そこで、私は獣医さんに"これから、ハッピーはどうなっていくのですか?" と尋ねました。 獣医さんは少しためらいがちに"ハッピーは記憶喪失の状態なので回復の見込みが 無い場合、もしかすると飼い主さんはハッピーを保健所に渡してしまうかも しれない。"と言われたので、私は"本当に大変な状況になってきた。
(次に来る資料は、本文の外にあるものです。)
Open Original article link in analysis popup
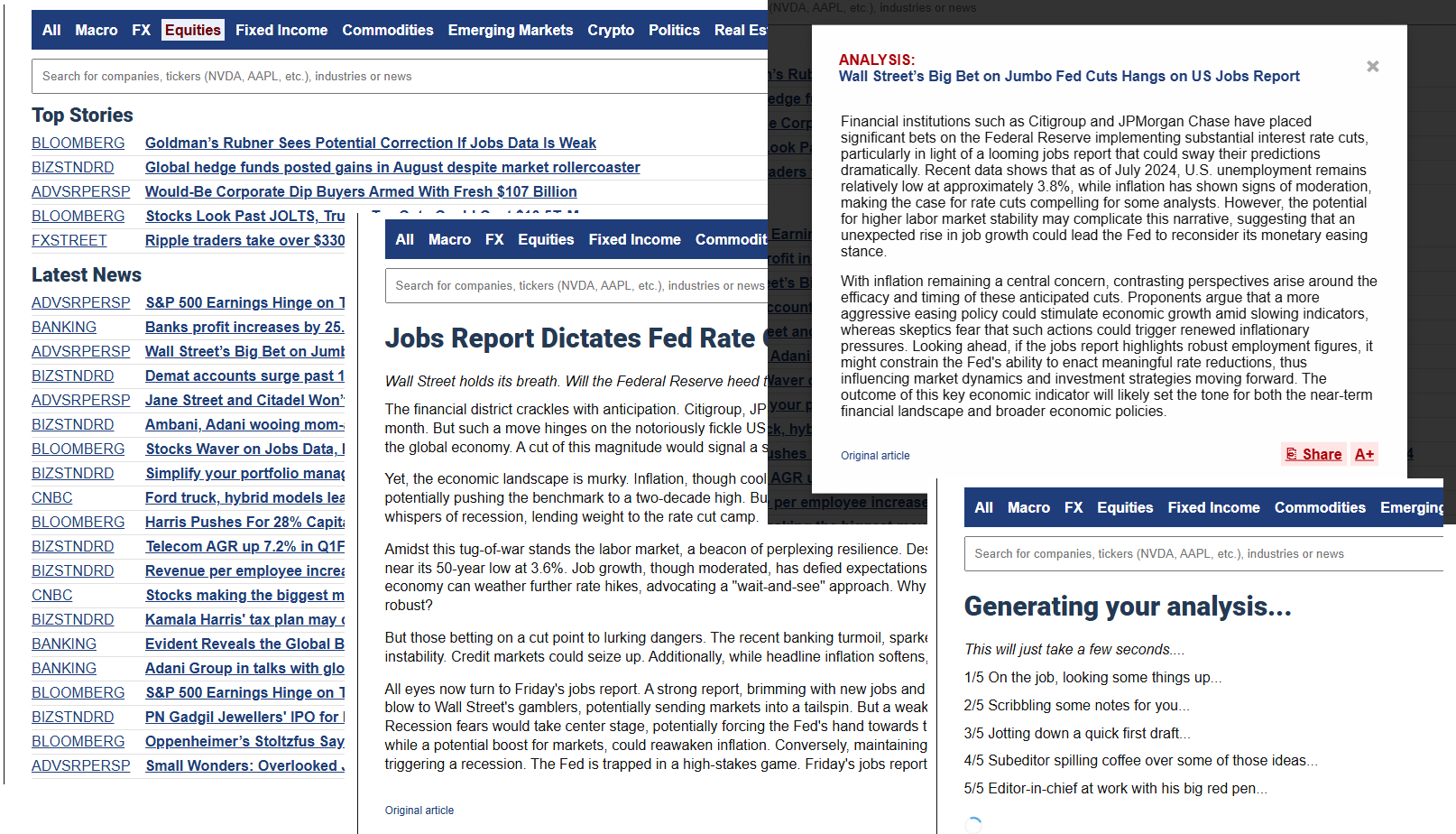Viewport: 1456px width, 834px height. pos(874,456)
"と不安な 気持になりました。 -----
* 記憶
病院を去って行ったハッピーの事が心配だったので獣医さんに、これからも ハッピーの相談にのってくださるようにお願いしてハッピーの様子を見に行き ました。 あたりはもう闇に包まれていて、外の犬小屋にハッピーは戻っていました。
入院前にその場所で、私がハッピーに会った時と同じ様な顔つきをしていましたが 少し険しさも混じっていました。 恐らく、なじんでいた病院から無理やりここに連れてこられたからでしょう。 ハッピーは勿論、私のこともわかりません。 "ハッピー !"と声を掛けながら、私は小屋の中に手を差し出してハッピーを 呼ぼうとしました。
この時ハッピーは初めて、私に対して"ウウッ !"と怒りの表情を見せました。 見も知らない人[私]が自分の縄張りに侵入してきたからです。 私はさっと手をひっこめ、記憶を失ってしまったハッピーを悲しげに見つめて いました。 -----
* 病気
ハッピーが入院していたのは3日間でした。 こうしてハッピーは自分の小屋に戻ってきましたが、それは悲しい退院という べきものでした。 私は無表情のハッピーの姿を目にし、どうすることもできないまま我が家へ 戻りました。
翌日の夕方遅く、再びハッピーに会いに行きました。 犬小屋すれすれに木板と自動車が置かれていて、その狭い場所にハッピーは寂し そうに後ろを向いて"お座り"していました。 かわいそうな事につながれているハッピーの鎖は30pも無く、身動きができない 位に短いものでした。
それは私には飼い主さんがまるで病気のハッピーを小屋に閉じ込めて、人目に 触れさせないようにしているとしか思えませんでした。 私は生い茂った庭の横手からハッピーに近寄って、"ハッピー !"と呼び掛け ました。 昨日の厳しさの表情はハッピーから消えていましたが、そこにいるのは魂の 抜けた顔をしたハッピーでした。 -----
* お話
ハッピーが退院してきてからの1週間、私は毎晩ハッピーに会いに犬小屋へ 行きました。 12月も終わりに近付いてきて、あたりは真っ暗でとても寒い毎日でした。 それでも遠い街灯でハッピーの姿は見えました。
ハッピーにしてあげられるのはただ"ハッピー、ハッピー !"と辛抱強く呼び掛け、 何かのきっかけで元気なハッピーに戻ってくれるのを待つ事でした。 飼い主さんはもう家に帰ってきていますが、ハッピーがいる場所は隔離された様に 離れているので私がハッピーに話し掛けていても気がつかれないし、迷惑にも なりません。 懸命にハッピーに呼び掛ける事を続けていると、ハッピーとそこにいた時間は 40分以上にもなっていました。
いつもハッピーの事を気にかけてくださっているM さんはそうしている私の姿を、 わんちゃんと散歩していた時に目にしたと言っています。 M さんご夫妻もハッピーが元気になってくれる事を願っていてくれました。 そんなM さんと真剣に"今後ハッピーが回復しない時はハッピーを引き取りたいが、 飼い主さんは恐らくそうしてくれないのではないか。"と話し合ったものです。